Passage given ::

▼▼▼

Emergency Management Ontario is the Office of Emergency Management for the province of Ontario responsible for planning for and responding to and recovering from all man-made or natural disasters within the province. The agency is under the responsibility of the Ministry of the Solicitor General. The agency's mandate is governed by the Emergency Management and Civil Protection Act of 1990. EMO works with City of Toronto Emergency Management Office (OEM), other similar provincial agencies across Canada as well as Public Safety Canada.

Geographical Divisions

With the vastness of the province, EMO is divided into geographical regions or Emergency Management Sector Areas that have 40 to 50 municipalities in their area of coverage:

 Amethyst - covering Northwestern Ontario
 Albany - covering most of Northeastern Ontario
 Bruce - covering the Bruce Peninsula and regions within the Bruce Escarpment outside of the Golden Horseshoe
 Capital - covering areas near Ottawa region
 Golden Horseshoe - covering areas around the Greater Toronto Area and beyond
 Killarney - covering the southern end of Northeastern Ontario
 Lakes - covering areas east of Georgian Bay
 Loyalist - covering most of Eastern Ontario outside of Ottawa region
 Severn - covering the areas east of Golden Horseshoe 
 St. Clair - covering the areas of Southwestern Ontario

Agency Heads

 Dr James Young 2004
 Julian Fantino 2005-2006
 Jay C. Hope 2006-2018
 Mario Di Tommaso 2018–present

References

Canadian links
 Public Safety Canada Emergency preparedness
 Alberta Emergency Management Agency
 Saskatchewan Emergency Management Organization
 Manitoba Emergency Measures Organization
 Emergency Management Ontario
 Ministère de la Sécurité publique du Québec (MSP) (Department of Public Security, Québec)

▲▲▲

Data excerpt ::
▼▼▼

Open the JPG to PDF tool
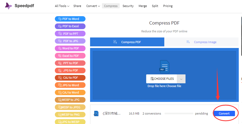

▲▲▲

Problem description ::
List every agency head named in the Emergency Management Ontario text above, with the years given for each.

Solution to this problem ::
- Dr James Young: 2004
- Julian Fantino: 2005-2006
- Jay C. Hope: 2006-2018
- Mario Di Tommaso: 2018–present